What you should do:
Using the records that appear below, write out exactly the lines from the one with "You are a computer-use agent." through the one with "Instruction: Click the", keeping both end lines.

Information shown:
*** Begin section ***
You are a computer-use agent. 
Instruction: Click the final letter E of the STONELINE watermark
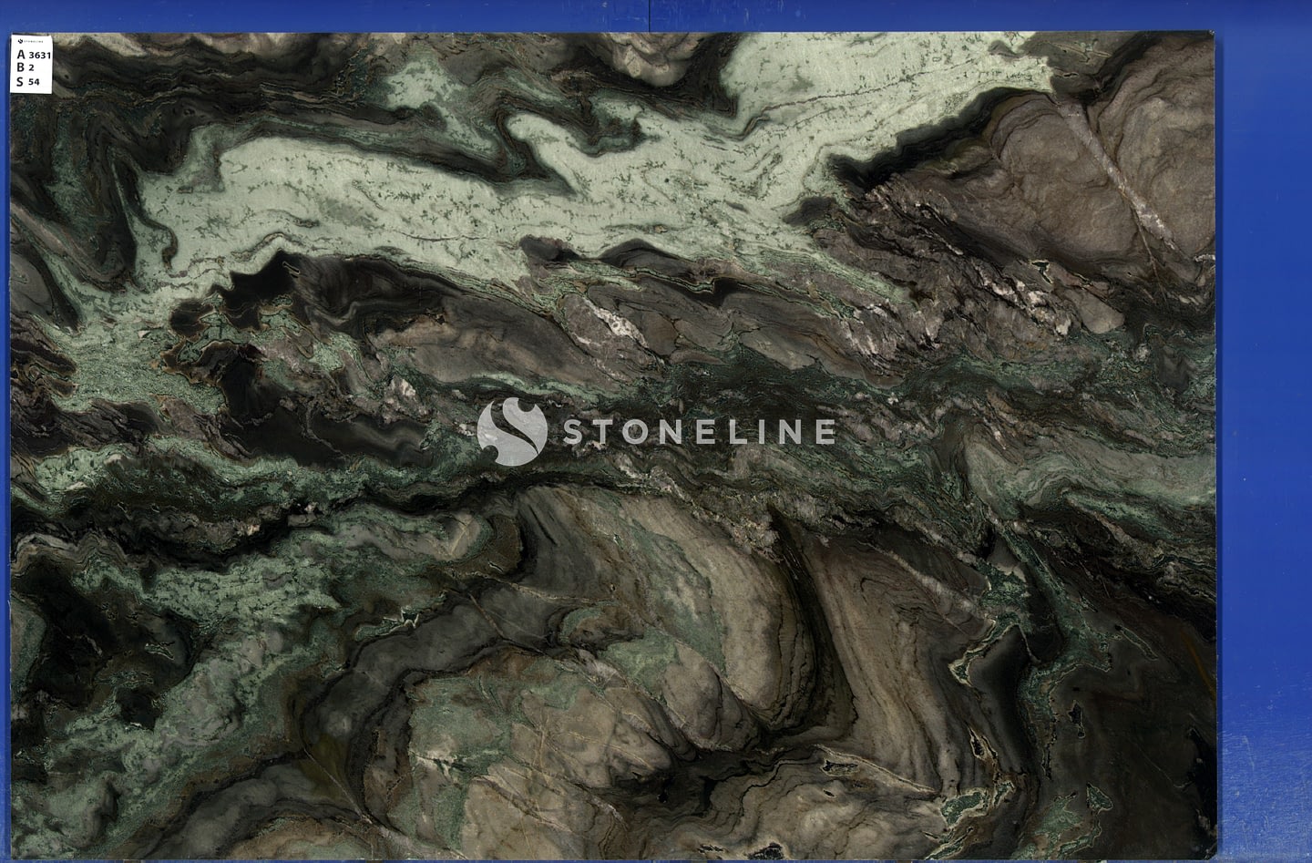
*** End section ***
*** Begin section ***
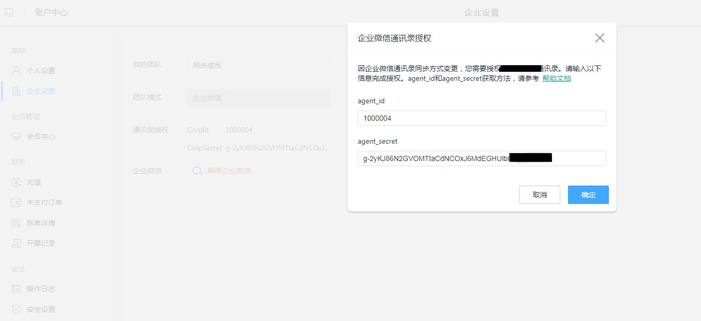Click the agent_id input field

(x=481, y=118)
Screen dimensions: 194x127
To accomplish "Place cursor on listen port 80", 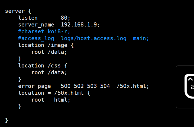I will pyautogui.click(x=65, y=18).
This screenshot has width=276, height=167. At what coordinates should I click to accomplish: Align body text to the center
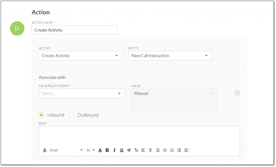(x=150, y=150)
*** End section ***
Written response:
You are a computer-use agent. 
Instruction: Click the final letter E of the STONELINE watermark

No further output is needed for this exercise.